> **Stated problem**
Please answer from the affirmative action excerpt below: what does it call the most intractable aspect of the racial inequality problem today?

*** Document excerpt ***

This argument does not presume that Blacks are less capable than Whites;
it is based on the fact that an individual's need to make use of his abilities
is undermined when that individual is patronized by the employer, or the
admissions committee. This problem could be avoided if, instead of using different criteria
of selection, the employers and schools in question sought to meet their
desired level of black participation through a concerted effort to enhance
performance, while maintaining common standards of evaluation. Such a
targeted effort at performance enhancement among black employees or students
is definitely not color-blind behavior. It presumes a direct concern about
racial inequality, and involves allocating benefits to people on the basis
of race. What distinguishes it from preferential treatment, though, is
that it takes seriously the fact of differential performance and seeks
to reverse it directly, rather than trying to hide from that fact by setting
a different threshold of expectation for the performance of Blacks. Unfortunately, economists seem to be the only people persuaded by, or
even interested in, this kind of technical argument about affirmative
action. Therefore, I turn now, in my capacity as an intellectual and a
citizen, to a range of moral and political considerations which may be
of broader interest, but which point in the same direction. Begin with
an obvious point: the plight of the inner-city underclass, the most intractable
aspect of the racial inequality problem today, is not mitigated by affirmative
action policies. Defenders of racial preferences answer by claiming this
was never the intent of such policies; but, this only leads to my second
point: The persistent demand for preferential treatment as necessary to
Black achievement amounts, over a period of time, to a concession of defeat
by middle class Blacks in our struggle for civic equality. The political discourse over affirmative action harbors a paradoxical
subtext: Middle class Blacks seek equality of status with Whites by calling
attention to their own limited achievements, thereby establishing the
need for preferential policies. At the same time, sympathetic white elites,
by granting black demands, thereby acknowledge that without their patronage
black penetration of the upper reaches of American society would be impossible.

*** Excerpted records ***

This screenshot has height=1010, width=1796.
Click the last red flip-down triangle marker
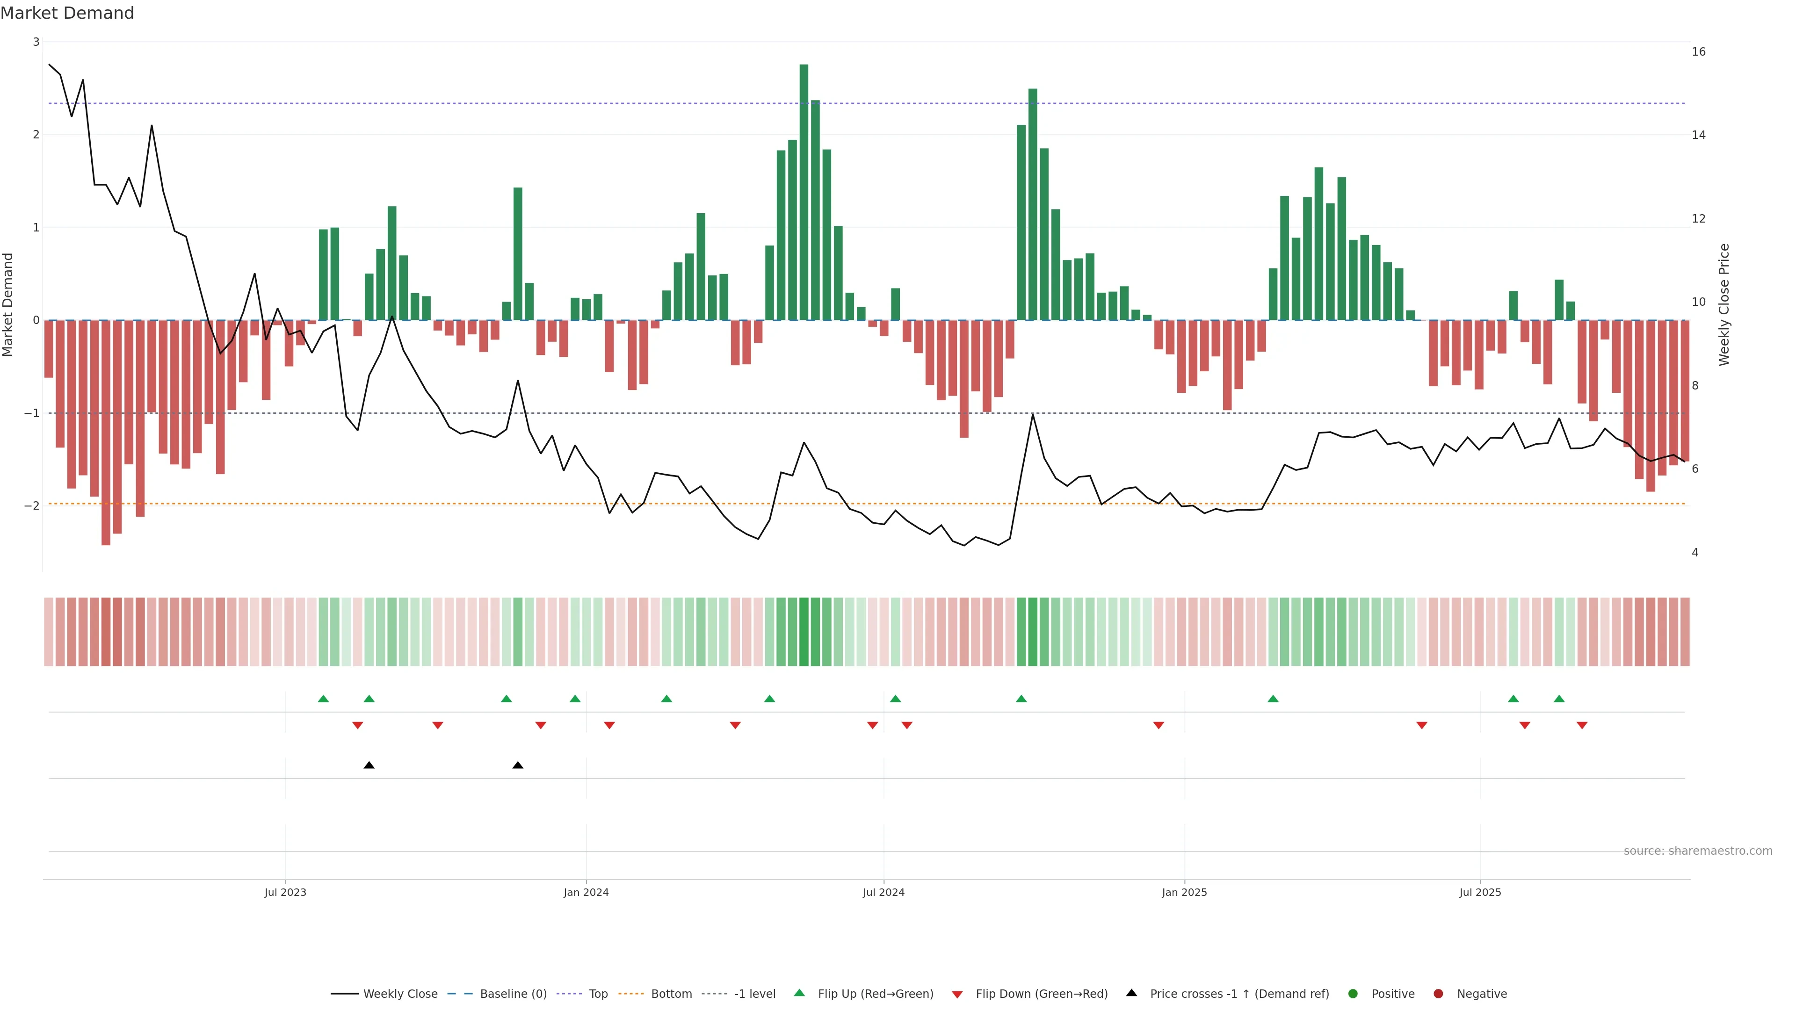tap(1582, 726)
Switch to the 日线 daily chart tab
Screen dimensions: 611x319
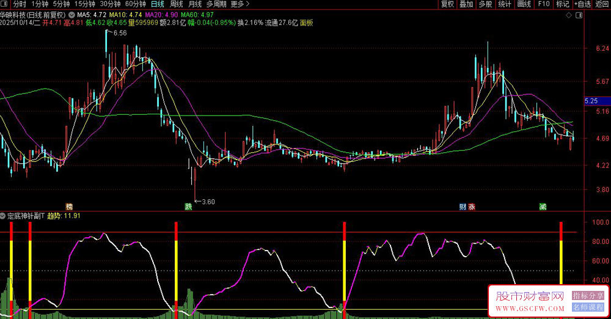157,4
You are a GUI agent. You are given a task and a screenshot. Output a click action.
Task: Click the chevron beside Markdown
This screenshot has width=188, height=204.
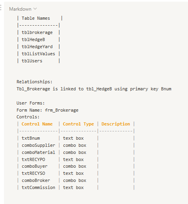coord(35,9)
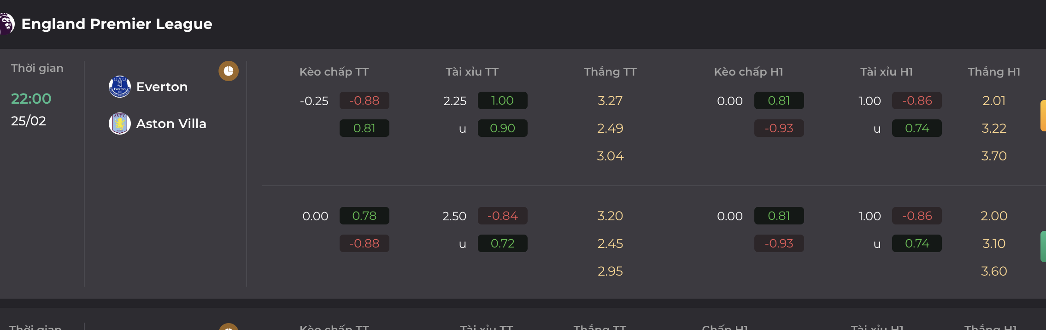Select the Aston Villa team name
Viewport: 1046px width, 330px height.
(171, 124)
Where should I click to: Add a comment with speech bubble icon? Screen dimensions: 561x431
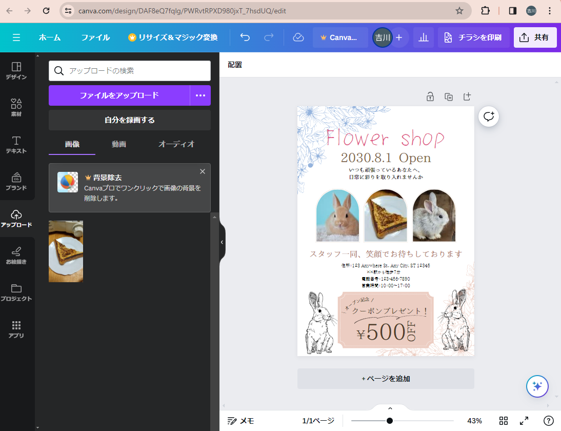(x=489, y=116)
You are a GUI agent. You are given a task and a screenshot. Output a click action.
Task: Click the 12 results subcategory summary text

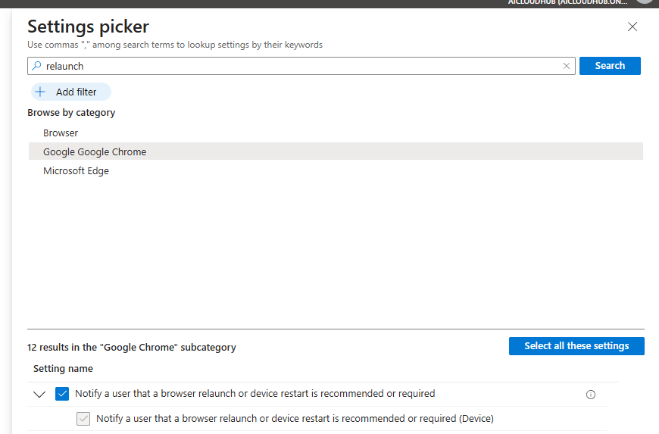pos(132,348)
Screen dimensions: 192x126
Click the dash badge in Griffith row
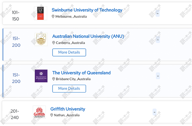point(155,112)
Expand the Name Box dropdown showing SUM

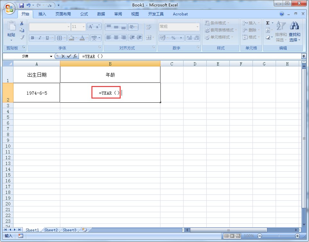coord(51,56)
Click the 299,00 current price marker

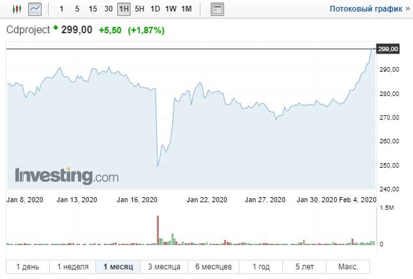pos(389,49)
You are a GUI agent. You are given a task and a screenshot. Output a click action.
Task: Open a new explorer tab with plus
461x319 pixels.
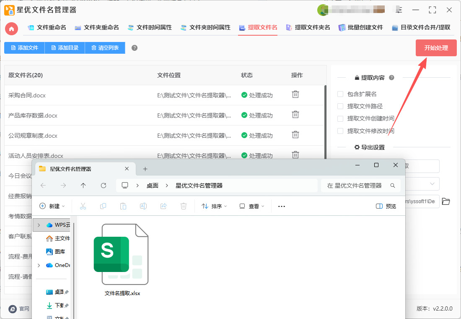pyautogui.click(x=145, y=169)
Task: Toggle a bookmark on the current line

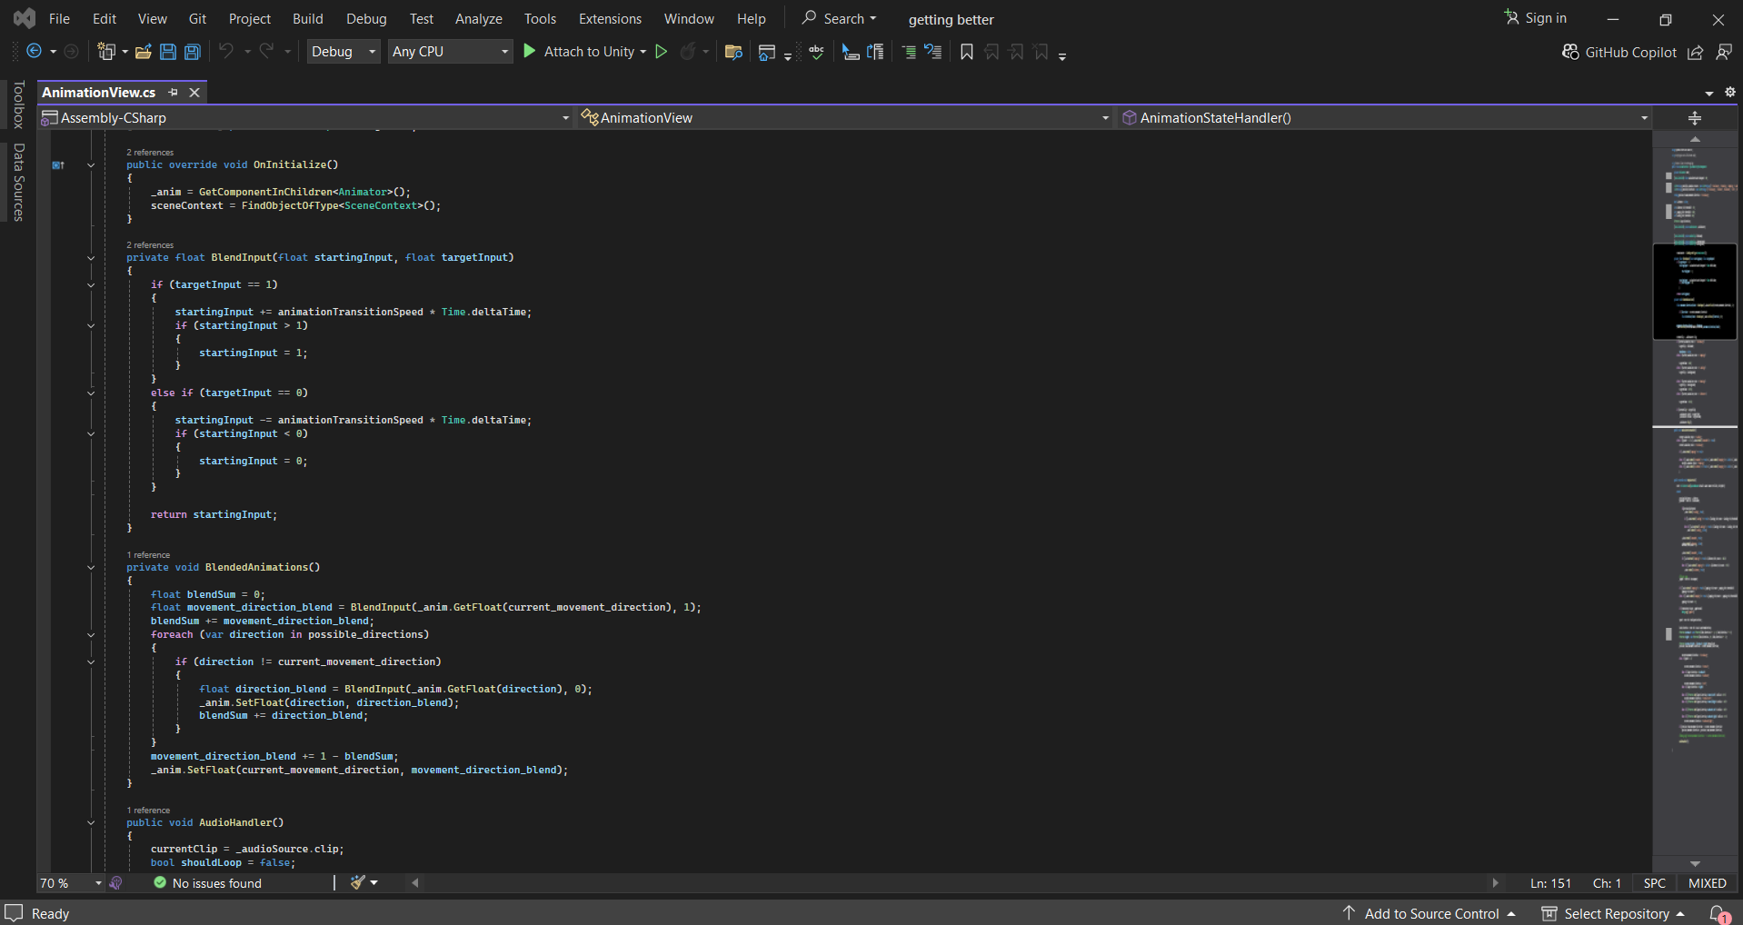Action: pos(967,52)
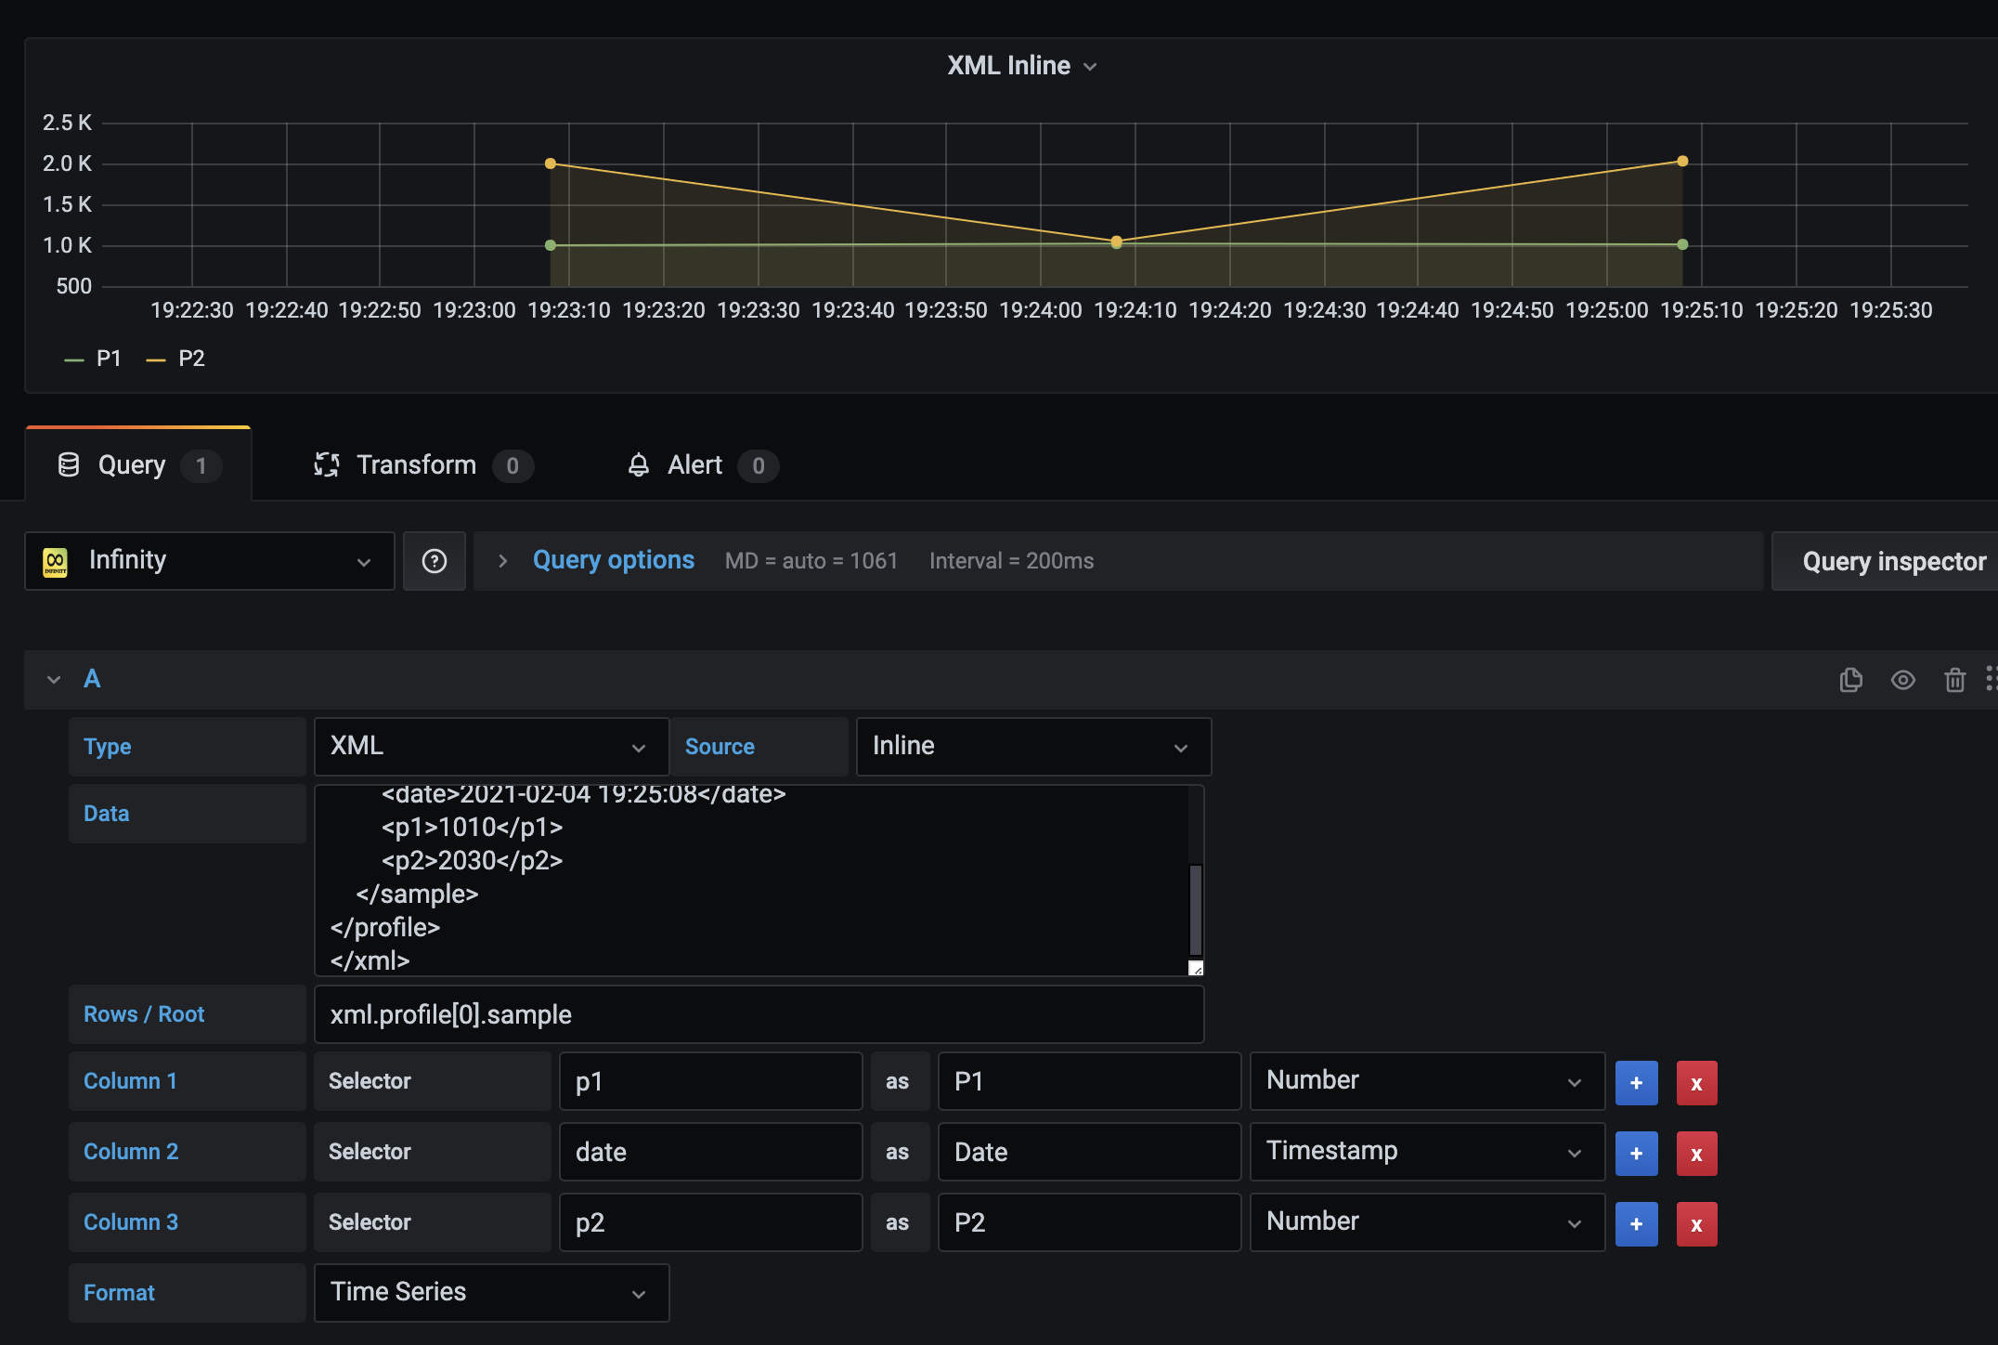
Task: Click the query row drag handle
Action: click(1990, 679)

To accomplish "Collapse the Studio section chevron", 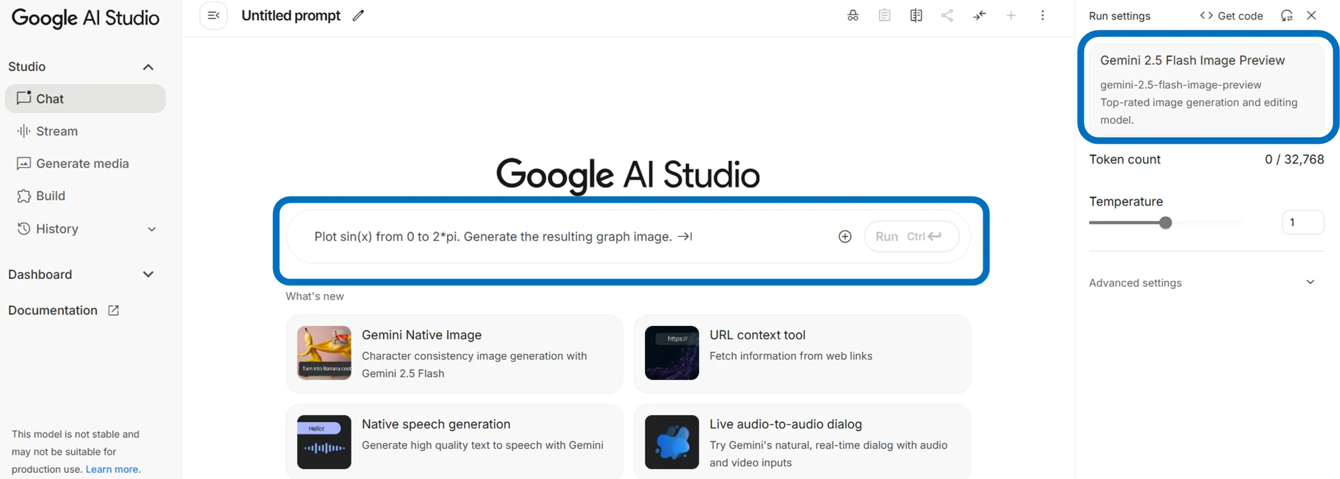I will 148,67.
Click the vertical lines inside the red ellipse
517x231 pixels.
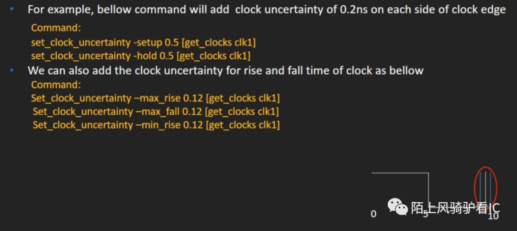pos(485,187)
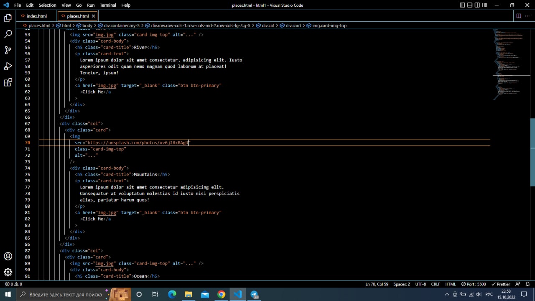The image size is (535, 301).
Task: Click the Prettier status bar button
Action: tap(501, 284)
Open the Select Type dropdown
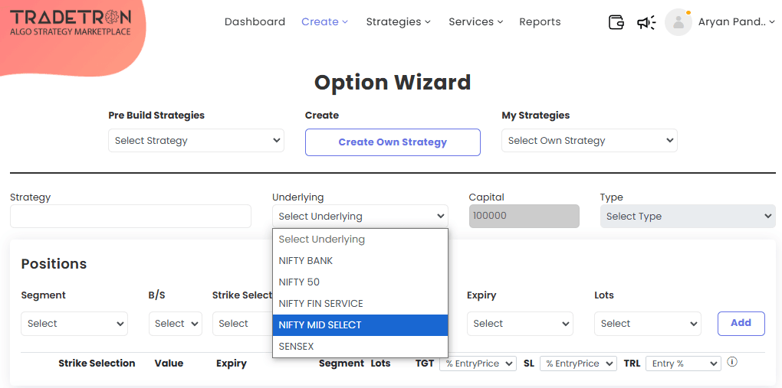Viewport: 782px width, 388px height. pos(687,217)
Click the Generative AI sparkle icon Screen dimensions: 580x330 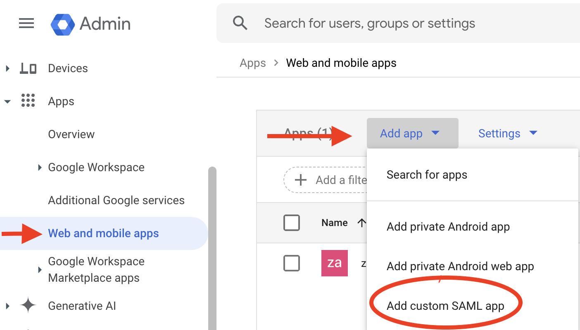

***

> **Output**
The plight of the inner-city underclass.